Work item: Would you write out the full listing exactly, without any pictures?
[[ Provided entries, beginning ]]
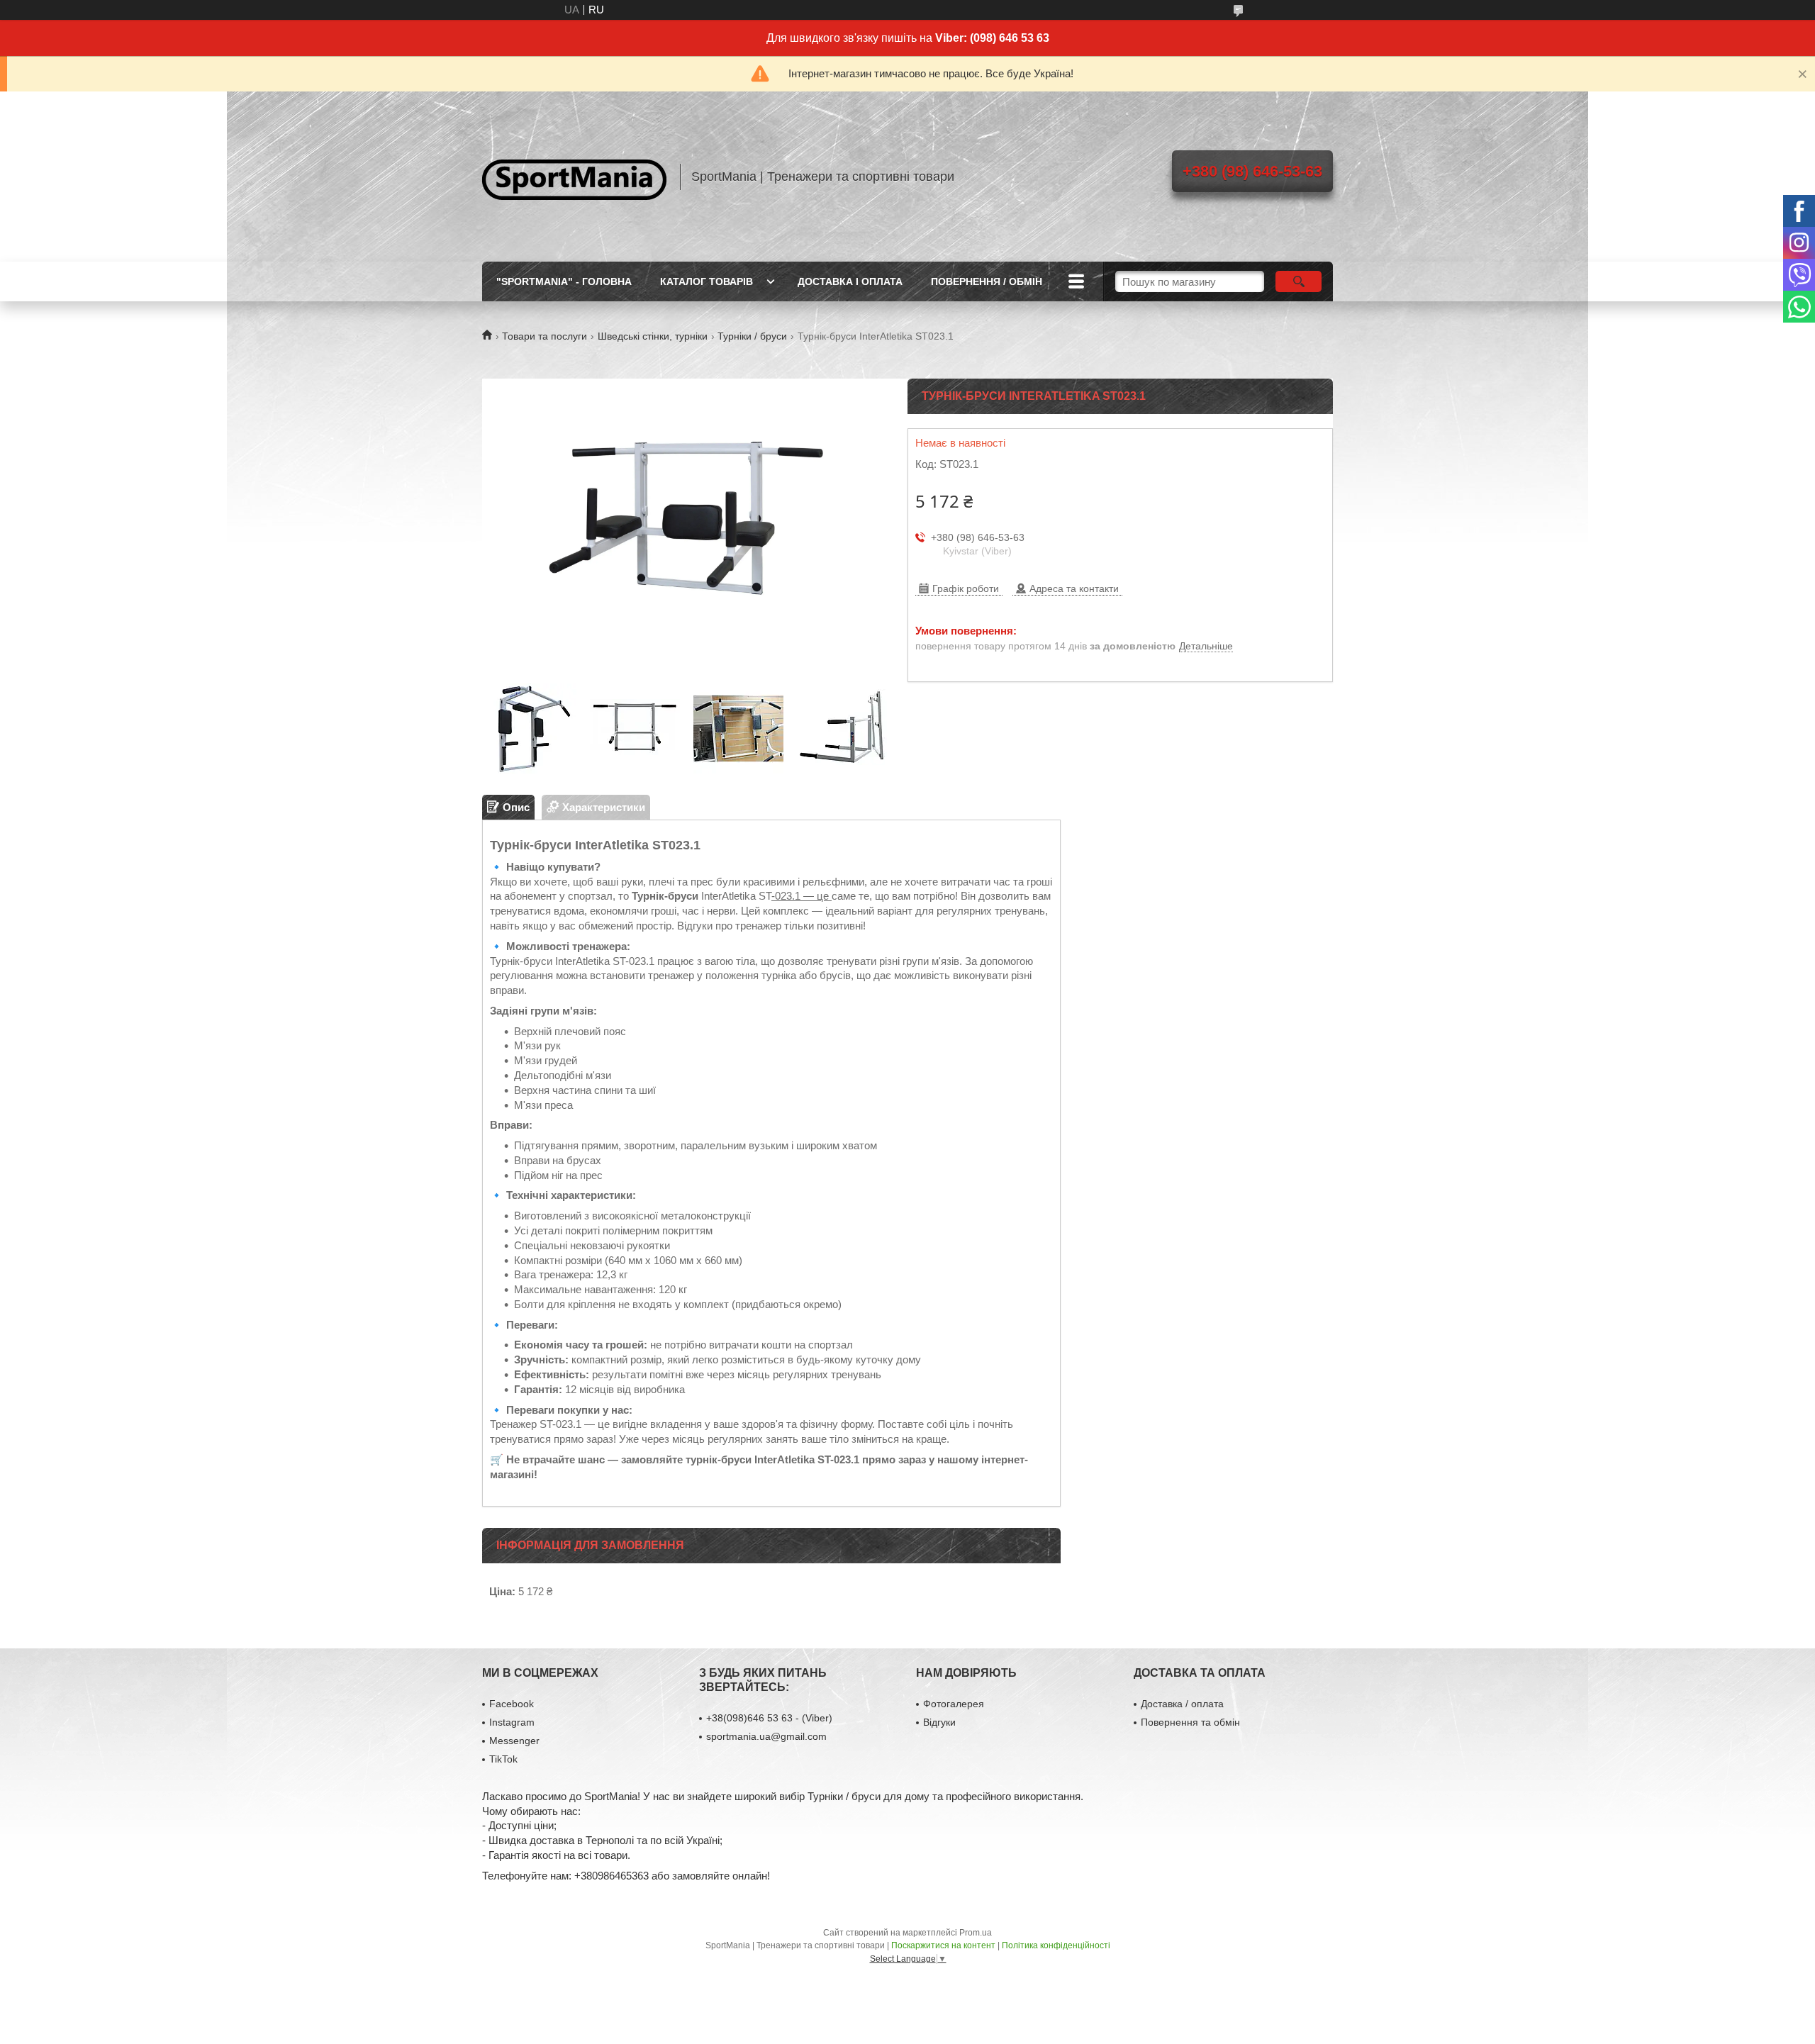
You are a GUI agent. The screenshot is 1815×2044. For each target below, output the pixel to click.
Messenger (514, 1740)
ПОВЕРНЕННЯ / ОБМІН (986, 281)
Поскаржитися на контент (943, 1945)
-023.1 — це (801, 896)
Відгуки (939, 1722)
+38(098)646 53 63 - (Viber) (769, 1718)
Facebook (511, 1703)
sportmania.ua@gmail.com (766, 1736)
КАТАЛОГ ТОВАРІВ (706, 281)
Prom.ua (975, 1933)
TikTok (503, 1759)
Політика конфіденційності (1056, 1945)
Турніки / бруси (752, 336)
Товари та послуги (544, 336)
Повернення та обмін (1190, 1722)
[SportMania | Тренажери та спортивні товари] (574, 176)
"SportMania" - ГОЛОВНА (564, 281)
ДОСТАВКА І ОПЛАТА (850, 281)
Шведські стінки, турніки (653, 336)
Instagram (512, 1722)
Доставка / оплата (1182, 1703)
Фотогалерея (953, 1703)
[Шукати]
[[ Provided entries, end ]]
Answer box:
You are a GUI agent. The screenshot is 1815×2044. For each target below, output the pixel to click.
Messenger (514, 1740)
ПОВЕРНЕННЯ / ОБМІН (986, 281)
Поскаржитися на контент (943, 1945)
-023.1 — це (801, 896)
Відгуки (939, 1722)
+38(098)646 53 63 - (Viber) (769, 1718)
Facebook (511, 1703)
sportmania.ua@gmail.com (766, 1736)
КАТАЛОГ ТОВАРІВ (706, 281)
Prom.ua (975, 1933)
TikTok (503, 1759)
Політика конфіденційності (1056, 1945)
Турніки / бруси (752, 336)
Товари та послуги (544, 336)
Повернення та обмін (1190, 1722)
[SportMania | Тренажери та спортивні товари] (574, 176)
"SportMania" - ГОЛОВНА (564, 281)
ДОСТАВКА І ОПЛАТА (850, 281)
Шведські стінки, турніки (653, 336)
Instagram (512, 1722)
Доставка / оплата (1182, 1703)
Фотогалерея (953, 1703)
[Шукати]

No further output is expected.